■ 抜粋本文:

出演していない時も歌舞伎座をたびたび訪れ、取材前日にも舞台を見ていた。すべてが勉強だという。危惧も口にした。

「演技はもちろん、お客さまの入り、年齢層をチェックしたり。ありがたいことに歌舞伎座は年齢層が高い。危機感はものすごくあります。コロナにバチンと当たり、ご高齢の方は来づらくなりますから。普段見ていた方が戻ってくださるのか、新しいお客さまが見られる環境ができるのか。制作陣も考え、役者も応えることが重要です」

厳しい状況の中、出演する第3部「雷神不動北山櫻」の売れ行きは好調。しかし歌舞伎界全体を思うと安心感はない。

「ホッとはしてません。自分がいいからいいっていうものではない」

同演目への思いは強い。2代目市川團十郎が初演、海老蔵が08年1月の新橋演舞場公演で、新たな構想、脚本で練り上げた。空中浮遊に立ち回り、5役を演じる。

「きちんとした座頭として小屋(=劇場)を背負った出世作と言ってもいい。もともとやる気スイッチが入っていましたが、加速スイッチが入った演目です」

長男堀越勸玄君(8)の成長はめざましい。共演した明治座、京都南座「海老蔵歌舞伎」を振り返った。

「何かが開花して子役じゃない演技をしだした。強敵現れたな、身内で良かったと思いました」

手放しで褒めるのではない。勸玄君に戦う姿勢を感じ、歌舞伎の未来を見る。

「私も含め、我々は箱の中で育っている。戦ってますが、戦っている風なんです。でも僕は戦いたい。人が何と言おうと、世の中が何と言おうと、僕は戦いたい。そういうDNAを彼は持っている。彼らの時代に歌舞伎が奮起することを考えたい。見ていただく経験をしてもらうこと、既存のお客さまにも見ていただくことが歌舞伎の未来につながる」

■ 表示情報:

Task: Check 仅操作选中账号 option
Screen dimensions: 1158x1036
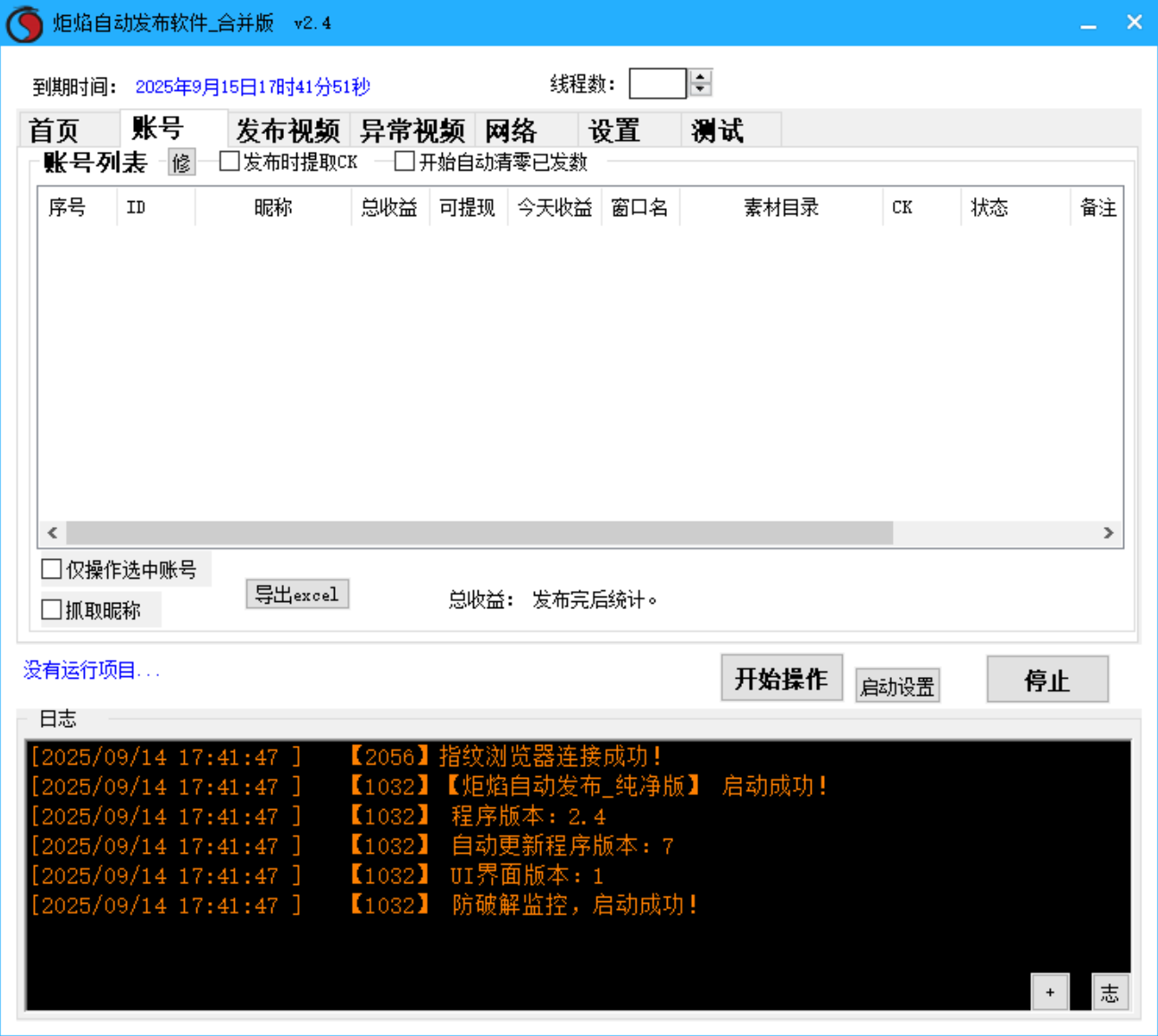Action: tap(52, 570)
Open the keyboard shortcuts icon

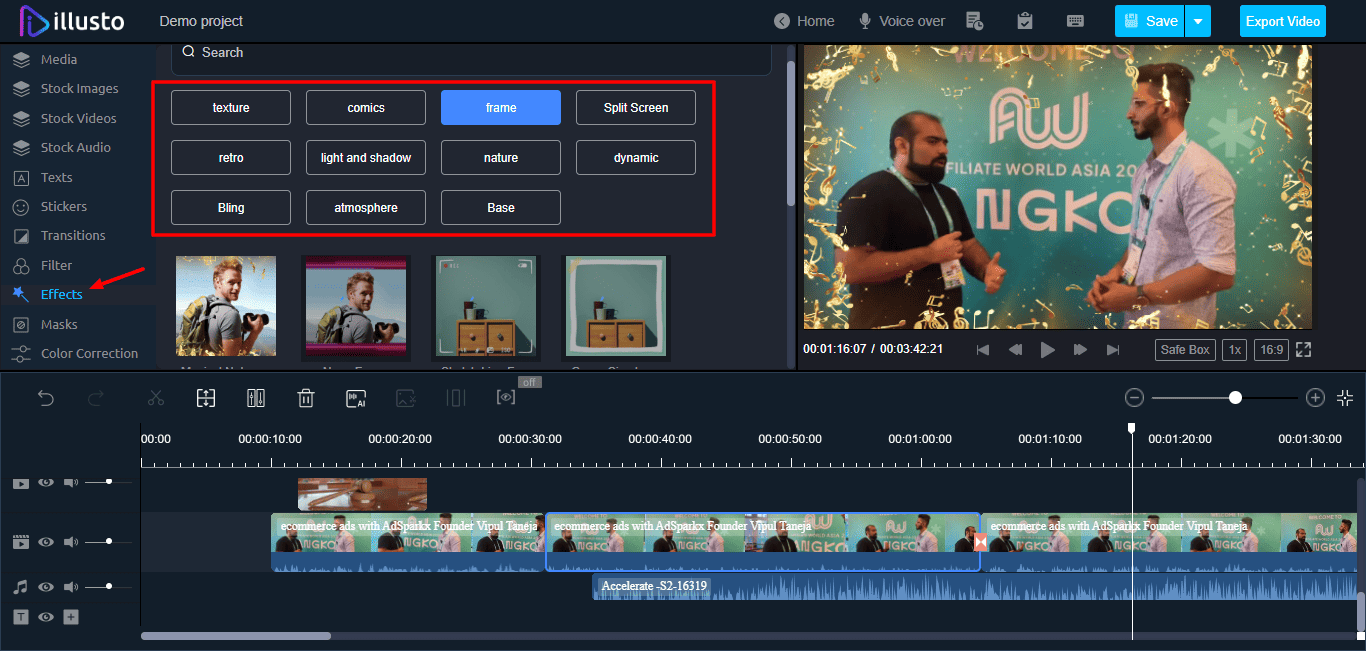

■ 課題 1: 本文によると、「雷神不動北山櫻」を初演したのは誰ですか。
■ 課題 2: 本文の「厳しい状況の中、出演する第3」から「遊に立ち回り、5役を演じる。」までを、「新橋演舞場」を「明治座」に入れ替えて書き直してください。
■ 課題 3: 歌舞伎の将来を語るこの本文を、最後の文のあとから書き継いでください。
一覧はこの作業とは関係ありません。

■ 解答 1: 2代目市川團十郎です。

■ 解答 2:
厳しい状況の中、出演する第3部「雷神不動北山櫻」の売れ行きは好調。しかし歌舞伎界全体を思うと安心感はない。

「ホッとはしてません。自分がいいからいいっていうものではない」

同演目への思いは強い。2代目市川團十郎が初演、海老蔵が08年1月の明治座公演で、新たな構想、脚本で練り上げた。空中浮遊に立ち回り、5役を演じる。

■ 解答 3:
新作歌舞伎、若手の公演、SNSやYouTube。さまざまな挑戦は歌舞伎の未来を考え、戦う姿勢を持ち続けるからこそだ。【小林千穂】

◆市川海老蔵(いちかわ・えびぞう)1977年(昭52)12月6日、東京生まれ。83年5月歌舞伎座「源氏物語」の春宮で初お目見え。85年5月歌舞伎座「外郎売」の貴甘坊で7代目市川新之助を名乗り初舞台。04年5月歌舞伎座「暫」の鎌倉権五郎などで11代目市川海老蔵を襲名。自ら企画した「ABKAI」「古典への誘い」などでも、歌舞伎ファンの裾野を広げる。映像分野でも活躍。14年から植樹プロジェクト「ABKAI」を実施。父は12代目市川團十郎、長女は市川ぼたん、長男は堀越勸玄君。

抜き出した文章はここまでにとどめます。